Infine il sindaco ricorda come la legalità non sia qualcosa di astratto, ma sia il riassunto di un insieme di comportamenti; sono proprio i singoli comportamenti giornalieri a fare la differenza e bisogna iniziare subito a costruire il futuro che desideriamo.

Personalmente sono molto grato di aver avuto la possibilità di seguire questi incontri, perché quando si parla di argomenti delicati, come la criminalità organizzata, la testimonianza di esperti del settore è fondamentale per comprendere il funzionamento delle dinamiche e dei meccanismi interni ad essi. Ho inoltre apprezzato molto la possibilità di ascoltare più persone e, conseguentemente, molteplici punti di vista. Questo a mio parere permette di avere una visione esaustiva, oggettiva e razionale dell’argomento in questione.

Tuttavia penso che la trattazione di un argomento di tale importanza e gravosità, richieda una migliore diluizione degli interventi, per riuscire a mantenere la dovuta attenzione.
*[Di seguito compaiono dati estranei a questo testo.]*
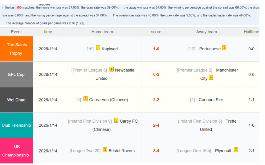This screenshot has height=165, width=265.
Task: Open the 3-4 Bristol Rovers score
Action: click(x=156, y=151)
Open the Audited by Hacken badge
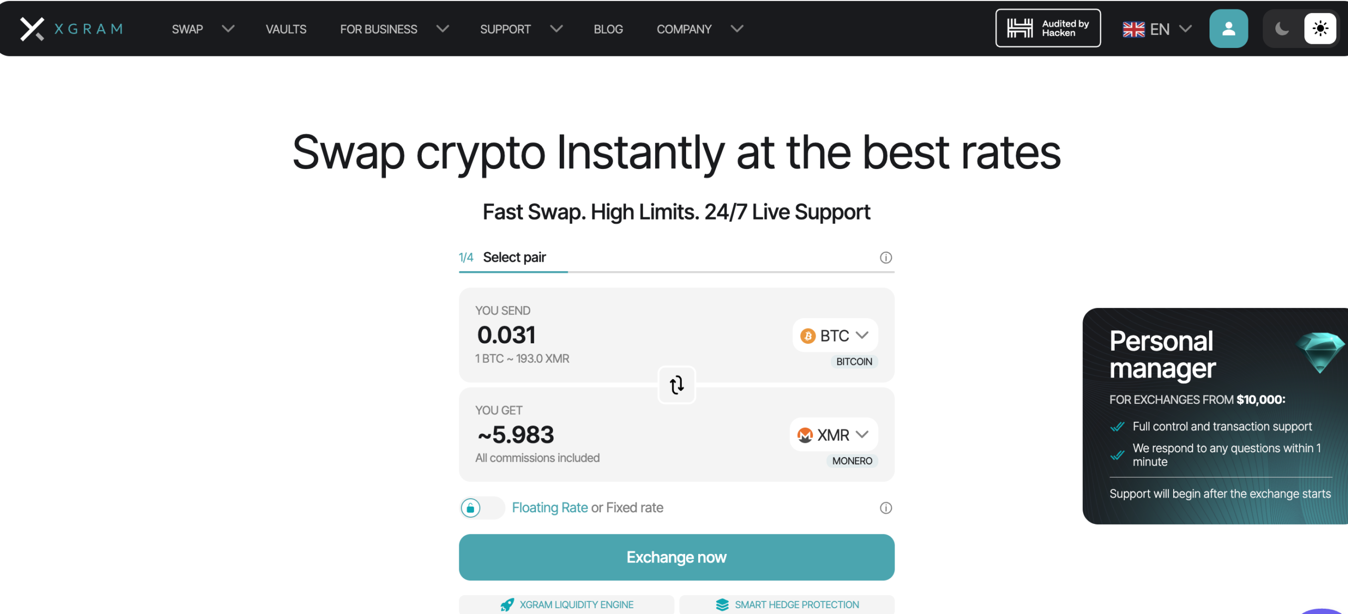The image size is (1348, 614). pos(1047,28)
Fortunatamente in questo caso gli incontri sono stati registrati e poi caricati online, questo mi ha dato la possibilità di andare a verificare eventuali dubbi o di riascoltare spezzoni di intervento che a un primo ascolto mi erano risultati poco chiari.

Da ultimo posso affermare che le parole di tutte queste persone, che hanno dedicato parte del loro tempo per permetterci di fruire della loro storia e competenza, al fine di sensibilizzarci su questo tema, mi hanno molto colpito, sollecitato a rimanere sempre informato e a dare un contributo alla causa.